本書の帯には次のような宣伝文がある。
〝 気品があり、健康的で陽性なエロテシズム、そしておおらかな笑いにみちた仏蘭西粹艶小咄は、古くから世の大方の風流人士の愛好するところとなつているが、現在の暗く嚴しい現実の中でもつと多くの人々が、このセンスを玩味するなら、世の中は常に花園のように明るく楽しいことだろう。

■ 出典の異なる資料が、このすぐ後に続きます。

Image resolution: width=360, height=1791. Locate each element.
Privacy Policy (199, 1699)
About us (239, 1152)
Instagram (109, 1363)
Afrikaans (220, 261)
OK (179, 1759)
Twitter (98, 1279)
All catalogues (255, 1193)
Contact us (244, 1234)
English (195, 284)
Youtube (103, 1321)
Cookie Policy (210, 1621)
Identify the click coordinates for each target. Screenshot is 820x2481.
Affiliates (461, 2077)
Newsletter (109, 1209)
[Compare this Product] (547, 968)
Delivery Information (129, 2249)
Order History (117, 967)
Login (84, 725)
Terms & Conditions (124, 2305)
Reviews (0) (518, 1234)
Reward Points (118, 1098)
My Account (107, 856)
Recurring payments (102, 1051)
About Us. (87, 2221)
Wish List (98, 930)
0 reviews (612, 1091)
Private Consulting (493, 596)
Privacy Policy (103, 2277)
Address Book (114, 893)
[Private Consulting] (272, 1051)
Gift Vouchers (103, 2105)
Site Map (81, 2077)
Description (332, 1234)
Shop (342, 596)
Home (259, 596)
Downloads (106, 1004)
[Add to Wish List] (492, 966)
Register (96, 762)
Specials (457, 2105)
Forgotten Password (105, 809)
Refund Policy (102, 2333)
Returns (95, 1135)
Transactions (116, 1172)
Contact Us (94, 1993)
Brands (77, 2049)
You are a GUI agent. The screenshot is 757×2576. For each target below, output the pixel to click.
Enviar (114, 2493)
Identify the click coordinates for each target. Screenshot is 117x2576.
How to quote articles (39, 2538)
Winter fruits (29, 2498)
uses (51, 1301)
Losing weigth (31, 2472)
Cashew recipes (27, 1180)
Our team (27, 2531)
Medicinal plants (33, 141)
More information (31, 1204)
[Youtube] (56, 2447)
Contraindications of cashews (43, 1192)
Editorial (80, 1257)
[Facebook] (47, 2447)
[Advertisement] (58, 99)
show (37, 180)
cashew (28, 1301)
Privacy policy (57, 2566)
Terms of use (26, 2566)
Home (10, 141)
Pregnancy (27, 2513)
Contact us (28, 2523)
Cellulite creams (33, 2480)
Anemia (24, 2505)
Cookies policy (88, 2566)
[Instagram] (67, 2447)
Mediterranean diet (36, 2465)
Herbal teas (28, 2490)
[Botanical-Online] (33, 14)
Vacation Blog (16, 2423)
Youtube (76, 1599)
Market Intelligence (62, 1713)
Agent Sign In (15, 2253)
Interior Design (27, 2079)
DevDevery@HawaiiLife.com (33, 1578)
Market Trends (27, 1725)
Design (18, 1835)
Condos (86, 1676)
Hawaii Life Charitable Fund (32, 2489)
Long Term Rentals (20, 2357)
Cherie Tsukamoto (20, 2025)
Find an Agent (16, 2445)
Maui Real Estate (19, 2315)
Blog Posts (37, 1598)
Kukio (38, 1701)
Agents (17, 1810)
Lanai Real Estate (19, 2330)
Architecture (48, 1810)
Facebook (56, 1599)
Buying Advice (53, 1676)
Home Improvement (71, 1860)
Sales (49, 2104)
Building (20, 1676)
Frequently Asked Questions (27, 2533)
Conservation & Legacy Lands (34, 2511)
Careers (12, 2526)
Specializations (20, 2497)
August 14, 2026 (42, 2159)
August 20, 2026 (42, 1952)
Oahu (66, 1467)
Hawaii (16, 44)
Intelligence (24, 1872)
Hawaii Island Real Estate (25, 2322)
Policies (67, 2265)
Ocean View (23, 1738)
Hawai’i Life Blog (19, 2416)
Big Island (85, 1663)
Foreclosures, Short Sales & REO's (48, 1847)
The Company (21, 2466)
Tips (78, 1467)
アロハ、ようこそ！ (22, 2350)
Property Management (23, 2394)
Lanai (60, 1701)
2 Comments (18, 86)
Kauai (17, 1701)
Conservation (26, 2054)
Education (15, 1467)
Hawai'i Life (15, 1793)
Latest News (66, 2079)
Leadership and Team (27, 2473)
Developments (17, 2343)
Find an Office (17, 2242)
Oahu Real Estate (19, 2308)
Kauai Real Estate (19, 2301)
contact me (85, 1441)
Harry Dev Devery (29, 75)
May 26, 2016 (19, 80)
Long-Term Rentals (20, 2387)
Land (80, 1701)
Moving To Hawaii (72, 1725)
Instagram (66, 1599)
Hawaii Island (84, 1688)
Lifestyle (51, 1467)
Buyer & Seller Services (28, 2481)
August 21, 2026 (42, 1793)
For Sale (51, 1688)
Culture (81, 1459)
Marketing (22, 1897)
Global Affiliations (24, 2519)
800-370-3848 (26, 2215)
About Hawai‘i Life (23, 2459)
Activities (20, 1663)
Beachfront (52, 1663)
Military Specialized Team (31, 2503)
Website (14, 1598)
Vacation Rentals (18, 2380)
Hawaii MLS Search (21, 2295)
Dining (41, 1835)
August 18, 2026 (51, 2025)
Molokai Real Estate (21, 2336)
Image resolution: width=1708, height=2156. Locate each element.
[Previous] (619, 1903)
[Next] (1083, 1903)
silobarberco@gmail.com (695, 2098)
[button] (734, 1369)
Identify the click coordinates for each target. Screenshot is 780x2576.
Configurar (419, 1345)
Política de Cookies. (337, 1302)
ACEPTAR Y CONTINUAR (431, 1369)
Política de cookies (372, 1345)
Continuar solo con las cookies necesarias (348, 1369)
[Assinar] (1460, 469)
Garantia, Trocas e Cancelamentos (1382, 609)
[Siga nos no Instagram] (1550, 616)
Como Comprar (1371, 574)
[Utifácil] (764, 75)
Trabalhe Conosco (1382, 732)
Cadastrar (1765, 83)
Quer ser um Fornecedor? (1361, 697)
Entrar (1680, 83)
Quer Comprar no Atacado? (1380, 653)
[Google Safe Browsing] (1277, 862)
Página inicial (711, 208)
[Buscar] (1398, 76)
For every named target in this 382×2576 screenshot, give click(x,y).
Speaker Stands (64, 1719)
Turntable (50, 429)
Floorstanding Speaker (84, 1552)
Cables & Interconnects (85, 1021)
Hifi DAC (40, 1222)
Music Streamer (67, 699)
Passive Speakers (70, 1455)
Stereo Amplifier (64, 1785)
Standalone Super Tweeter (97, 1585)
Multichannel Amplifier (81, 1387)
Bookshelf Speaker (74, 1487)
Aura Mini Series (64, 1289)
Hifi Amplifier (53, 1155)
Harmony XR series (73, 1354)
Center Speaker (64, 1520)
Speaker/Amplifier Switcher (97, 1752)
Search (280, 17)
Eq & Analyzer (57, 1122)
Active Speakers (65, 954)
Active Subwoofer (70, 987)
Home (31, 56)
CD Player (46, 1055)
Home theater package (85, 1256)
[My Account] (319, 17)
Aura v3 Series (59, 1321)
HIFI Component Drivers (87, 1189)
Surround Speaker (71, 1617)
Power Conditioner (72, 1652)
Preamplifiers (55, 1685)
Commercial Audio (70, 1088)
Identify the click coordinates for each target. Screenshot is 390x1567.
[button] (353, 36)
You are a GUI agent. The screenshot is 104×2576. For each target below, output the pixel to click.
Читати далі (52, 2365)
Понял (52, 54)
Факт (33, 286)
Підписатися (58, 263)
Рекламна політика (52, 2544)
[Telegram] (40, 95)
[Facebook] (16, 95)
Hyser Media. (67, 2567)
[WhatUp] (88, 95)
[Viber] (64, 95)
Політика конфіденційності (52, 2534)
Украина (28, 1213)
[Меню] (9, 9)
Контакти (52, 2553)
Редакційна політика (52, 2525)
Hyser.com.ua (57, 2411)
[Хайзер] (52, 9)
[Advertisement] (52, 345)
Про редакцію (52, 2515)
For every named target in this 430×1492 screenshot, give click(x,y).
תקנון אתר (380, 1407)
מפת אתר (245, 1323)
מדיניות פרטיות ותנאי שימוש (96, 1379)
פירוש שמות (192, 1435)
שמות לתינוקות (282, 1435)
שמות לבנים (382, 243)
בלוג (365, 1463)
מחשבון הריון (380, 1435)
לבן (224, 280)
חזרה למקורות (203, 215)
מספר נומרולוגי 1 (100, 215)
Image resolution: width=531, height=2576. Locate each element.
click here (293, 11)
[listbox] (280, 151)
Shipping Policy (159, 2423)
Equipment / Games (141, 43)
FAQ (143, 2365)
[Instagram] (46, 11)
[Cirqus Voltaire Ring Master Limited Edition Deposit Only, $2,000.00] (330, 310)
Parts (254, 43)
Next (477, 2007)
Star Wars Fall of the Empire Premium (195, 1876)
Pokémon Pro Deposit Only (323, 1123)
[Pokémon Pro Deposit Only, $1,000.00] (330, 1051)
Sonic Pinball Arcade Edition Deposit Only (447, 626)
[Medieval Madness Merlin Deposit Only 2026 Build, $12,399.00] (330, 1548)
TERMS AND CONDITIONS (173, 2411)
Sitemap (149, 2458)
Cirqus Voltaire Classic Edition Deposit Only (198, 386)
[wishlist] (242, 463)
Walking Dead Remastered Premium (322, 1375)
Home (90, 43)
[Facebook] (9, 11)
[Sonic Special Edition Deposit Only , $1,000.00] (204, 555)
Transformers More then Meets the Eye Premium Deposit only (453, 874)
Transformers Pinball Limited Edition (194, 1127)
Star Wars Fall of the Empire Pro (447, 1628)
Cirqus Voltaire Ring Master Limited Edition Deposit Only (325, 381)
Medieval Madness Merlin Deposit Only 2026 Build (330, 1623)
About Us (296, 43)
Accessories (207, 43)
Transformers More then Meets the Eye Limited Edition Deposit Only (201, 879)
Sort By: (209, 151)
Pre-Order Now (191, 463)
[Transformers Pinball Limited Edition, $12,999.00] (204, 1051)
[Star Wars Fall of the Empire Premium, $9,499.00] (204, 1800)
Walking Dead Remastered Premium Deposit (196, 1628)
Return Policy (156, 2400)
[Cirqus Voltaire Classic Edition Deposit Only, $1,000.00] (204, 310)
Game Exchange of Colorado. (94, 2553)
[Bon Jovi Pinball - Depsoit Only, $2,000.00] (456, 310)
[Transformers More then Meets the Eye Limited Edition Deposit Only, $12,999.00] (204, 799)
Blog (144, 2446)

先に当社で出版した「粹人酔筆」は息づまる様な現実生活の中にしみじみとした人生の悅楽を見出すものとして大好評を博したがそのフランス版ともいふべきものが、本篇である。〟
早稲田在学時にはフランス文学科を専攻していた水谷準のフレンチ嗜好を前面に押し出した本。タイトルのとおりフランス製のちょっとHなショートショートを集めたもの。エッチといっても半世紀以上前の日本人の感覚だから現代人から見ればたわいもないエロ・コメディばかり。冒頭と最後のカミ作品はやや枚数があり、前者「處女華受難」には名探偵ルーフォック・オルメスが登場(本書ではルウフォック・ホルメスと表記)。
◓「處女華受難」カミ
「衣装箪笥の秘密」のタイトルで記憶している人もおられよう。しかし殺人鬼の脳を移植された箪笥が暴れ回るって、どんだけ馬鹿馬鹿しいハチャハチャなんだか。
◓「ふらんす粹艶集」(含7本)
◓「金髮浮氣草紙」
アレクシス・ピロン「蚤の歌」
ザマコイス「当世売子気質」
フィシェ兄弟「エレベーターをめぐる」「浮気の円舞曲」「悔い改める」「ぶらさがりの記」
ジャン・フォルゼーヌ「カフェ・ファントムの一挿話」「フォレット嬢の新床」
シャルル・キエネル「美しい眼のために」
レオ・ダルテエ「田舍ホテル」
ファリドン「ベルティヨン式鑑別法」
ピエール・ヴベ「ヴォスゲスの冒険」
アルフォンス・アレエ「金曜日の客」
ヴィリー「シュザンヌの悪だくみ」
◓「ふらんす艶笑小噺」
◓「てごめあだうちきだん」カミ
あまりに軽~く読み流せる内容なので、カミ以外のものはこの手のコントを受け入れられる人でないと退屈かもしれない。だが、一番華やかだった頃の『新青年』テイストの横溢に興味があるなら手に取ってみるのも悪くはない。古書価もそんなに高くないし。
本書には続篇『第二ふらんす粋艶集』もある。
(銀) 私は持っていないけれど、水谷準には『金髪うわき草紙 奥様お耳をどうぞ』(あまとりあ社)という本がある。これは上記『ふらんす粋艶集』『第二ふらんす粋艶集』を再編集したものだそうで、日本出版協同株式会社の二冊さえあれば無理に探す必要はない。